[Exercise requirements]
Reproduce the items below, replacing "accomplish" with "complete" and leaving everything else unchanged.

[Given entries]
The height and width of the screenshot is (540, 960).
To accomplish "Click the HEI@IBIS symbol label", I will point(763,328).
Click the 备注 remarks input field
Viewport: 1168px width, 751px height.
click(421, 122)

[In response]
The height and width of the screenshot is (540, 960).
To complete "Click the HEI@IBIS symbol label", I will point(763,328).
Click the 备注 remarks input field
Viewport: 1168px width, 751px height.
click(421, 122)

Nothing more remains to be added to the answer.